Ciudad Jardía era un oasis en las afueras del casco urbano, limitado por campos de labor (principalmente el que se encontraba cruzando el límite de la Colonia por la calle Ramón y Cajal, y que se llamaba “las 40 fanegas”), y pinares como el que se iba prolongando hasta la zona de Pinar de Chamartín. Sus calles (sin asfaltar, por supuesto), sus plazas, su pequeño comercio que atendía las necesidades de sus habitantes, hacía que aquel conjunto de viviendas unifamiliares tuviera, más aún, el aspecto de un pequeño pueblo.

El transporte hasta allí era bastante pobre, ya que solamente un tranvía (el 40) llegaba hasta la avenida de Alfonso XIII, y un autobús (el 1) estaba suficientemente cerca, aunque con una buena caminata por zonas sin asfaltar que en invierno eran verdaderos barrizales, para acercarnos hasta el centro de Madrid.

El hotelito en el que nací, había sido comprado por mi abuela (también funcionaria de Telégrafos), al quedarse viuda en los años 20. La vivienda estaba rodeada por un jardín donde, además de los macizos y arbustos de flores (rosales, pensamientos, hortensias, dos grandes lilos uno de flores blancas y otro moradas, etc.), y dos palmeras que sorprendentemente habían arraigado una a cada lado de la entrada, había una serie de árboles frutales, que constituían en su época de cosecha la mayor alegría a la que puede aspirar un niño. Parras con uvas de Albillo, Villanueva, Alicante y Almería, rodeaban el jardín; una enorme higuera que daba dulcísimos frutos, en la parte posterior; un membrillo en uno de los laterales, y, sobre todos ellos, en el otro lateral un almendro cuya altura sobrepasaba la del edificio.

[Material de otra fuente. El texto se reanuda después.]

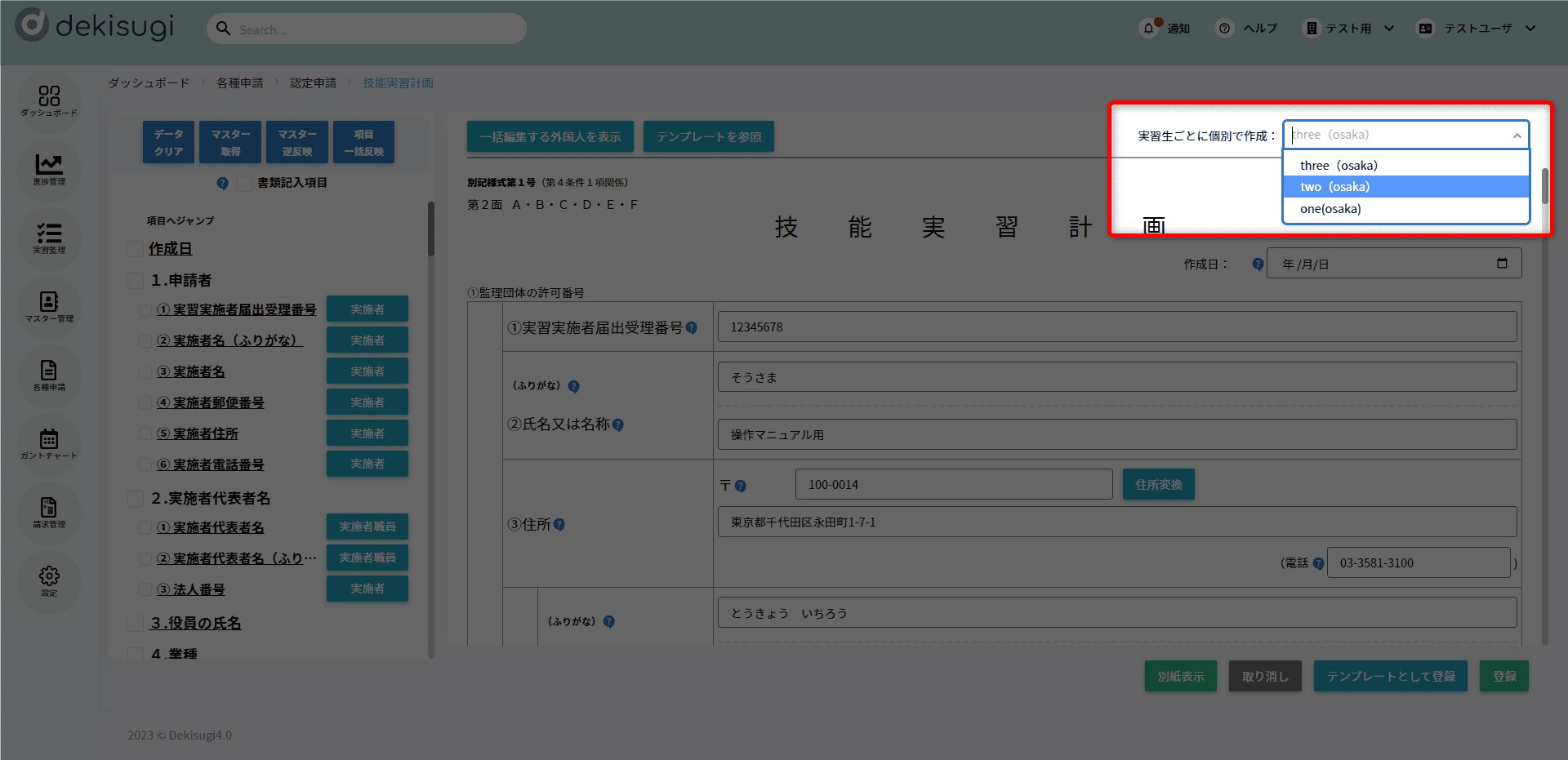Select two (osaka) from the dropdown list
Viewport: 1568px width, 760px height.
1405,187
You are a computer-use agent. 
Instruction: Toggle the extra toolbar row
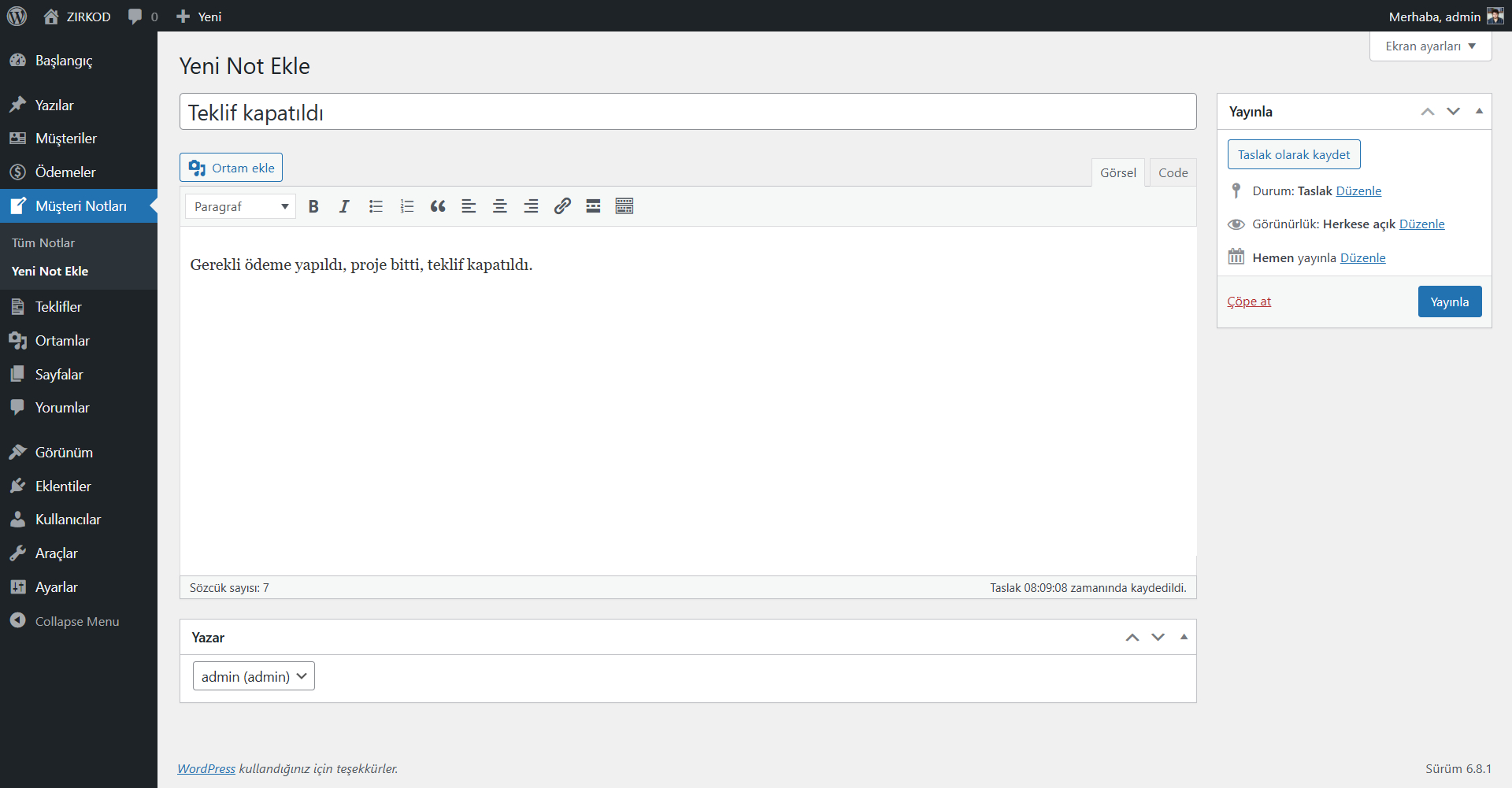624,206
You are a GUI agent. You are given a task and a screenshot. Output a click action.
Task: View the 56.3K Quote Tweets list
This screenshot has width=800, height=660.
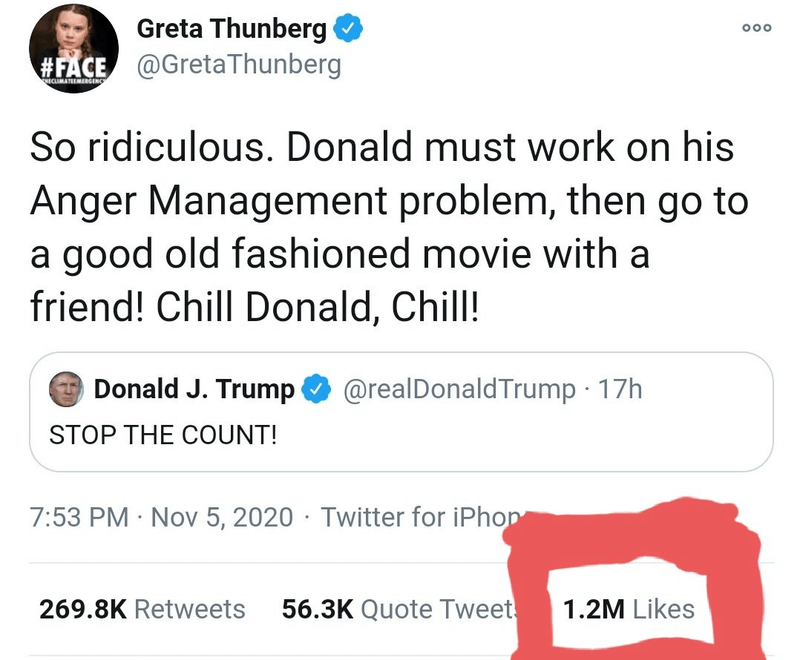pyautogui.click(x=398, y=609)

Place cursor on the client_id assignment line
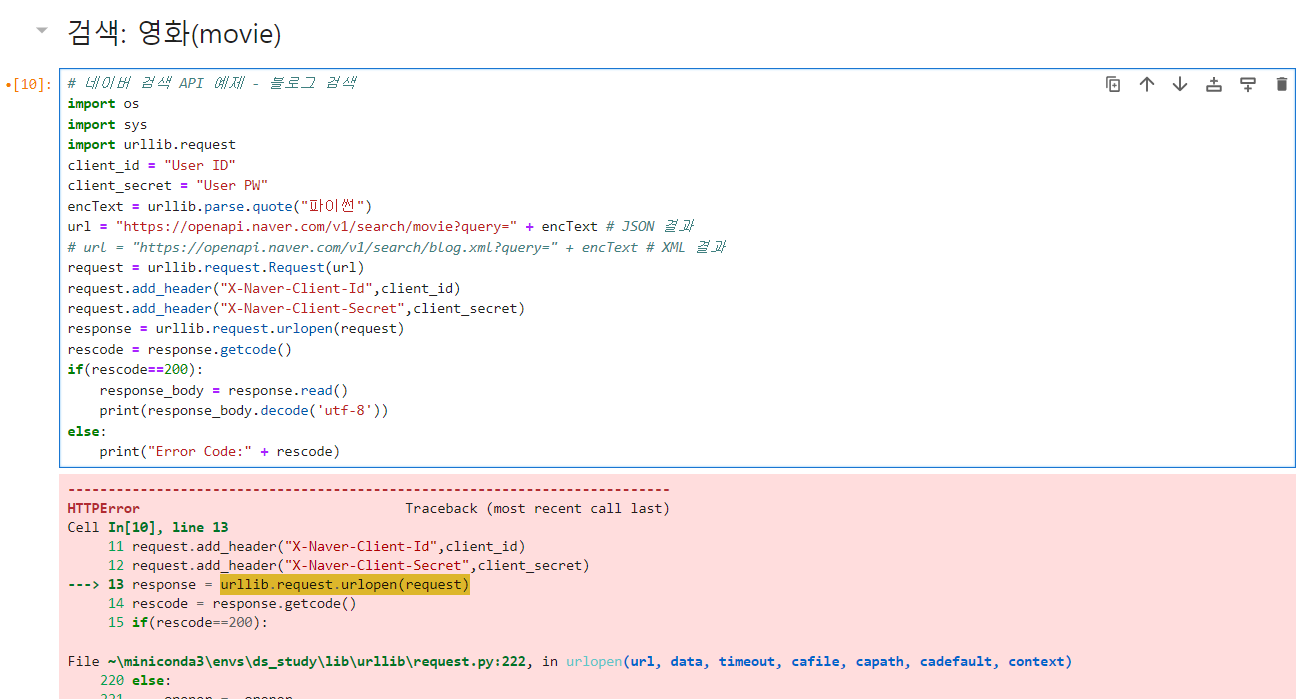click(150, 165)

Este almendro daba a la ventana de la habitación en la cual dormía yo, y uno de mis recuerdos más bonitos y queridos, era el despertarme las mañanas de primavera y, al abrir los ojos, contemplar la eclosión de las maravillosas flores blancas del árbol, que hacía pensar en que le había caido encima una gran nevada.

Como los demás hotelitos estaban dispuestos de una manera más o menos parecida, los niños de la zona nos las ingeniábamos para trocar los diferentes frutos de nuestros árboles, a espaldas de nuestras respectivas familias, a las que no les gustaba ese “intrusismo agro-comercial”.

En el hotel nro. 12 vivía mi mejor amigo, Rafi, con sus tías y abuelos, ya que al quedar viudo su padre, había vuelto a su tierra de origen asturiana, dejando al chico bajo la custodia de su familia materna. Los abuelos de Rafi tenían unos albaricoqueros, cuya cosecha era puro néctar, y así en la época de las almendras, agarraba yo un escobón (especie de escoba muy larga que servía para limpiar las telarañas en los altos techos), y golpeando con todas mis fuerzas, hacía caer los almendrucos en el jardín de al lado, donde Rafi los recogía y, más adelante, nos reuniamos a escondidas para el reparto del botín.

En la época de los albaricoques, esperábamos a que su abuela saliera a la compra (ya que sus tías trabajaban en oficinas y su abuelo era zapatero remendón y tenía su taller en la planta alta, por lo que no se enteraba), y junto con otro amigo, Santi, con el que formábamos un completo trío de “malhechores”, entrábamos a saco a recoger directamente de los árboles los suaves frutos, y comíamos hasta que no podíamos más. Yo no sé si se repetía el milagro de los panes y los peces, pero al acabar nuestros refrigerios y volver la vista a los despojados árboles, se veían tan cargados de frutos como antes de nuestra incursión.

Otros hoteles de nuestros vecinos tenían manzanos, ciruelos, moreras, otros tipos de parras, y hasta un granado con sus enjoyados frutos color rubí, por lo que el sustento para unos niños con buen apetito estaba más que asegurado. Por si esto fuera poco, en el campo de “las 40 fanegas” entrábamos a coger garbanzos verdes, cuya grasilla acababa por impregnar nuestra vestimenta, con la subsiguiente bronca por parte de nuestros familiares.